# Search and Discovery

Intake-esm provides functionality to execute queries against the catalog. This
notebook provided a more in-depth treatment of the search API in intake-esm,
with detailed information that you can refer to when needed.


In [None]:
import warnings

warnings.filterwarnings("ignore")
import intake

In [None]:
catalog_url = "https://ncar-cesm-lens.s3-us-west-2.amazonaws.com/catalogs/aws-cesm1-le.json"
col = intake.open_esm_datastore(catalog_url)
col

In [None]:
col.df.head()

## Exact Match Keywords

The {py:meth}`~intake_esm.core.esm_datastore.search` method allows the user to
perform a query on a catalog using keyword arguments.

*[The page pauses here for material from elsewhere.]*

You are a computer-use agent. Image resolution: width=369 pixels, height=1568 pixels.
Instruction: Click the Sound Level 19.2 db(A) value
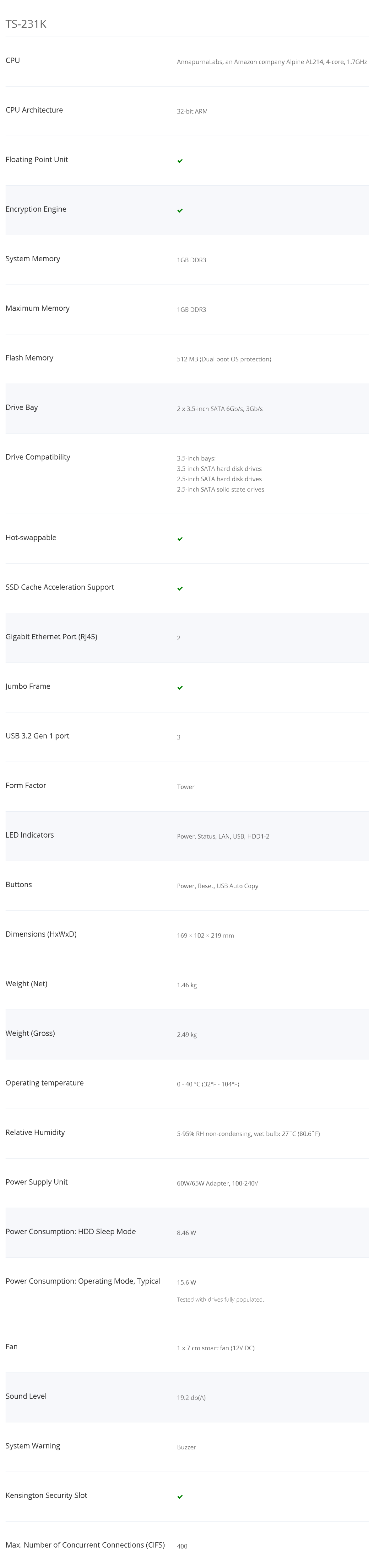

The keyword argument names
must be the names of the columns in the catalog. By default, the
{py:meth}`~intake_esm.core.esm_datastore.search` method looks for exact matches,
and is case sensitive:


In [None]:
col.search(experiment="20C", long_name="wind").df

As you can see, the example above returns an empty catalog.


## Substring Matches

In some cases, you may not know the exact term to look for. For such cases,
inkake-esm supports searching for substring matches. With use of wildcards
and/or regular expressions, we can find all items with a particular substring in
a given column. Let's search for:

- entries from `experiment` = '20C'
- all entries whose variable long name **contains** `wind`


In [None]:
col.search(experiment="20C", long_name="wind*").df

Now, let's search for:

- entries from `experiment` = '20C'
- all entries whose variable long name **starts** with `wind`


In [None]:
col.search(experiment="20C", long_name="^wind").df

## Enforce Query Criteria via `require_all_on argument`


By default intake-esm’s {py:meth}`~intake_esm.core.esm_datastore.search` method
returns entries that fulfill **any** of the criteria specified in the query.
Intake-esm can return entries that fulfill **all** query criteria when the user
supplies the `require_all_on` argument. The `require_all_on` parameter can be a
dataframe column or a list of dataframe columns across which all elements must
satisfy the query criteria. The `require_all_on` argument is best explained with
the following example.

Let’s define a query for our collection that requests multiple variable_ids and
multiple experiment_ids from the Omon table_id, all from 3 different source_ids:


In [None]:
catalog_url = "https://storage.googleapis.com/cmip6/pangeo-cmip6.json"
col = intake.open_esm_datastore(catalog_url)
col

In [None]:
# Define our query
query = dict(
 variable_id=["thetao", "o2"],
 experiment_id=["historical", "ssp245", "ssp585"],
 table_id=["Omon"],
 source_id=["ACCESS-ESM1-5", "AWI-CM-1-1-MR", "FGOALS-f3-L"],
)

Now, let’s use this query to search for all assets in the collection that
satisfy any combination of these requests (i.e., with `require_all_on=None`,
which is the default):


In [None]:
col_subset = col.search(**query)
col_subset

In [None]:
# Group by `source_id` and count unique values for a few columns
col_subset.df.groupby("source_id")[["experiment_id", "variable_id", "table_id"]].nunique()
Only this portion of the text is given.